# Tail-Recursive Call Optimization

Tail-recursion is of crucial importance in functional programming as loops in imperative programming are often implemented as tail-recursive functions.

Suppose that a function bar calls another function bar, that is, there is a call to bar appearing in the body of foo, where foo and bar may actually be the same fuction. If the return value of the call to bar also happens to be the return value of foo, then this call is often referred to as a tail-call. If foo and bar are the same, then this call is a (recursive) self tail-call. For instanace, there are two recursive calls in the body of the following defined function f91, where the outer call to f91 is a tail-call while the inner one is not:

 ```fun f91 (n: int): int = if n > 100 then n - 10 else f91 (f91 (n+11)) ```

If each self call in the body of a function is a tail-call, then this function is tail-recursive.

It is arguably that the single most important optimization performed by the ATS compiler is the translation of every self tail-call into a direct (local) jump. This optimization effectively turns every tail-recursive function into the equivalent of a loop, guaranteeing that a fixed amount of stack space is adequate for executing each call to the function.

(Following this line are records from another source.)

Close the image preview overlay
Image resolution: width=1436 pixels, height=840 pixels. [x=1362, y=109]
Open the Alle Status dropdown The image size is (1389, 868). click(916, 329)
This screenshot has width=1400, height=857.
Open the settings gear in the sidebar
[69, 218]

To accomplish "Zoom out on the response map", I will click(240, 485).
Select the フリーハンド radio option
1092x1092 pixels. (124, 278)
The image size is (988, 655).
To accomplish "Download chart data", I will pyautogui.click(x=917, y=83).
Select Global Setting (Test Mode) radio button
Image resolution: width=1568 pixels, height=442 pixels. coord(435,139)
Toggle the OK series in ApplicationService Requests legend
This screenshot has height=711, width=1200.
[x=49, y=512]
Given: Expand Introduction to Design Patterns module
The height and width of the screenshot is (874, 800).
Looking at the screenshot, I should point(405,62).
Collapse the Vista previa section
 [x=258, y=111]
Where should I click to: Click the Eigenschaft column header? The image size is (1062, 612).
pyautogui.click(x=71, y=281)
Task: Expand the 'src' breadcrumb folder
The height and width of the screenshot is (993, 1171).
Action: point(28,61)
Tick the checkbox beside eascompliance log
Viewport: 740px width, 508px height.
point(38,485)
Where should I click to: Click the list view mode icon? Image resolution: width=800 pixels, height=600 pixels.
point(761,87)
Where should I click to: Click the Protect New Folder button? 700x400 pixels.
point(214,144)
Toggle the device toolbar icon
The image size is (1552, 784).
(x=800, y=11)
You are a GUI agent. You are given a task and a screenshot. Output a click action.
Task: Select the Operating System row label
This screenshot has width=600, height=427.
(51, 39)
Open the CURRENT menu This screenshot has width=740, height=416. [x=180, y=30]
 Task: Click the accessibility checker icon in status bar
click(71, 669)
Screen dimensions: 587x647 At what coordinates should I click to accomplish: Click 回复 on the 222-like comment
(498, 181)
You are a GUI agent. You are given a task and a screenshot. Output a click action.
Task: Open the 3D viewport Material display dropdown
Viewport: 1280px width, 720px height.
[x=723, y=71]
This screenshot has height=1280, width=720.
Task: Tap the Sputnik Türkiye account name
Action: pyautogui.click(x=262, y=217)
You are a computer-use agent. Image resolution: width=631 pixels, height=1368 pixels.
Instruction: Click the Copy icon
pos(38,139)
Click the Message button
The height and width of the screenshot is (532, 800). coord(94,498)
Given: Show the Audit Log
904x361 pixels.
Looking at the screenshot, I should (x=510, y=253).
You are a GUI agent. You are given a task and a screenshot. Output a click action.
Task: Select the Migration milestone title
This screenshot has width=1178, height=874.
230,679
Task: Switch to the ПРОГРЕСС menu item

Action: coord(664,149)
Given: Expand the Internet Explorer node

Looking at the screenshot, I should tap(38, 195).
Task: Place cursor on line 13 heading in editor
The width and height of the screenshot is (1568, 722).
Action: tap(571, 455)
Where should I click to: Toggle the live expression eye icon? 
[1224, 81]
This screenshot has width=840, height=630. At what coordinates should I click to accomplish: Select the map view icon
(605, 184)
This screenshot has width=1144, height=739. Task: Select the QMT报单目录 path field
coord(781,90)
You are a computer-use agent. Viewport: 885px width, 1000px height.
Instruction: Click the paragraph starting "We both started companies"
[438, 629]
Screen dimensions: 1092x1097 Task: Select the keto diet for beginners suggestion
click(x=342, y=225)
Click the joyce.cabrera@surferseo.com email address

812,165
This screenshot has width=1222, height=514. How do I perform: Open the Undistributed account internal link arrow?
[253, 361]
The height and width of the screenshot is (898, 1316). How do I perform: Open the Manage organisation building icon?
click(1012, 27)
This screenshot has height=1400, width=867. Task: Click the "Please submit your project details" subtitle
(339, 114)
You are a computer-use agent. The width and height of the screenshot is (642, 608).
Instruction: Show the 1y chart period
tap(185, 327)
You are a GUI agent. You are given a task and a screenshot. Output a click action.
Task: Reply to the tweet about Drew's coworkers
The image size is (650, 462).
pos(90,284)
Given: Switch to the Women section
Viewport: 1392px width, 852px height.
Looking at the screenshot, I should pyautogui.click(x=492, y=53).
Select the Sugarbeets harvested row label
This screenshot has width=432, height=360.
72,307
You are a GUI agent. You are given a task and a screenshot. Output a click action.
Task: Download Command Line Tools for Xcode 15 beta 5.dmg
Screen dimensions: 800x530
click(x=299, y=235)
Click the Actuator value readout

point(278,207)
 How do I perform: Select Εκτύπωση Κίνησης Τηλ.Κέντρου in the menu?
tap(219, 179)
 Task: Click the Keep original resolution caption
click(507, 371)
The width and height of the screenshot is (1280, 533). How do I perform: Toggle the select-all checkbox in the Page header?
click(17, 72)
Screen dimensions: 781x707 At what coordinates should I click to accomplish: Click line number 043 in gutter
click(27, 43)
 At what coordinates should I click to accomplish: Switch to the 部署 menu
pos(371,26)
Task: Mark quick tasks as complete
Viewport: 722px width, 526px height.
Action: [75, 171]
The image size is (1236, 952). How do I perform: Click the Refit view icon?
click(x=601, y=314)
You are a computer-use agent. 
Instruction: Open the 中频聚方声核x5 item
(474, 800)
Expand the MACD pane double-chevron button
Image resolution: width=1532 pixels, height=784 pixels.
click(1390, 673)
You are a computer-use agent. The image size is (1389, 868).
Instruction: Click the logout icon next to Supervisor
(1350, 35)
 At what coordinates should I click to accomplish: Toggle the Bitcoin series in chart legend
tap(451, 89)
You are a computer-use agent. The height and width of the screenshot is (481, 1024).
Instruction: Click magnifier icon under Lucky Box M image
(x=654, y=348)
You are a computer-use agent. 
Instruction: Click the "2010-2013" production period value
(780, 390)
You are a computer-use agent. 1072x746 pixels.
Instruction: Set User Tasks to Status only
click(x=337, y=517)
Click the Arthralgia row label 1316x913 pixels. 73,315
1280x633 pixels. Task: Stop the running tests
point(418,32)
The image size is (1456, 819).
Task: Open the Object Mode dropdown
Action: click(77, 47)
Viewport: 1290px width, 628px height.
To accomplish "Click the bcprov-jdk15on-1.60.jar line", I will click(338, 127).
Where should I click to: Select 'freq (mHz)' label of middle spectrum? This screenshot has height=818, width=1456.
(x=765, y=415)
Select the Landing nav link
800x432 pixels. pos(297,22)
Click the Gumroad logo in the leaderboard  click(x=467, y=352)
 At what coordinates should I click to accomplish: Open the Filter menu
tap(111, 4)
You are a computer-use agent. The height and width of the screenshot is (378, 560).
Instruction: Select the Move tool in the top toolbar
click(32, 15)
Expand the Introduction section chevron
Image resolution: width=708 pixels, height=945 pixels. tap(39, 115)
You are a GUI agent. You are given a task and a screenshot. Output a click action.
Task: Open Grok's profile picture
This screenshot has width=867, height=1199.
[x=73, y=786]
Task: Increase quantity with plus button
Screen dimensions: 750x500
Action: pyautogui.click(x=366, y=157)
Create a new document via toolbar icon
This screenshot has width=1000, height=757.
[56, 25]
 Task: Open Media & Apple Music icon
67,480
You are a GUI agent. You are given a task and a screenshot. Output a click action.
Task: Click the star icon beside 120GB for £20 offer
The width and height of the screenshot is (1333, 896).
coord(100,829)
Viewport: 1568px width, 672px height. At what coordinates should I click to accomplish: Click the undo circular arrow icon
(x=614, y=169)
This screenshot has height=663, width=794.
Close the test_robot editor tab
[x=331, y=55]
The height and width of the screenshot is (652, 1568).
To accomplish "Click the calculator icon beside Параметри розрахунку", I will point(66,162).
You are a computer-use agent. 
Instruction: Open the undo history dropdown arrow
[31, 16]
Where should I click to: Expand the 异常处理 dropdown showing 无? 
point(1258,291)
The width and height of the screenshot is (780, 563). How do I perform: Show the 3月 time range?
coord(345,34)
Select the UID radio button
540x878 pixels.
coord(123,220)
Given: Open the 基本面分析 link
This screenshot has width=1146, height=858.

Let us now see some examples that can help further illustrate the notion of tail-recursive call optimization. The following recursive function sum1 sums up all the natural numbers less than or equal to n, where n is the given parameter:

 ```fun sum1 (n: int): int = if n > 0 then n + sum1 (n-1) else 0 ```

Clearly, sum1 is not recursive as the only self call in its body is not a tail-call. The counterpart of sum1 in C can essentially be given as follows:

 ```int sum1 (int n) { return (n > 0) ? n + sum1 (n-1) : 1 ; } // end of [sum1] ```

When applied to an integer n, the following defined function sum2 also sums up all the natural numbers less than or equal to n:

 ```fn sum2 (n: int): int = let fun loop (n: int, res: int): int = if n > 0 then loop (n-1, res + n) else res // end of [loop] in loop (n, 0) end // end of [sum2] ```

The inner function loop in the definition of sum2 is tail-recursive. The stack space consumed by loop is constant, that is, it is independent of th value of the argument of sum2. Essentially, the ATS compiler translates the definition of sum2 into the following C code:

 ```int sum2_loop (int n, int res) { loop: if (n > 0) { res = res + n ; n = n - 1; goto loop; } else { // do nothing } return res ; } int sum2 (int n) { return sum2_loop (n, 0) ; } ```

Translating sum1 into sum2 is a fairly straightforward process. However, it can be highly involved, sometimes, to turn a non-tail-recursive implementation into an equivalent one that is tail-recurisve.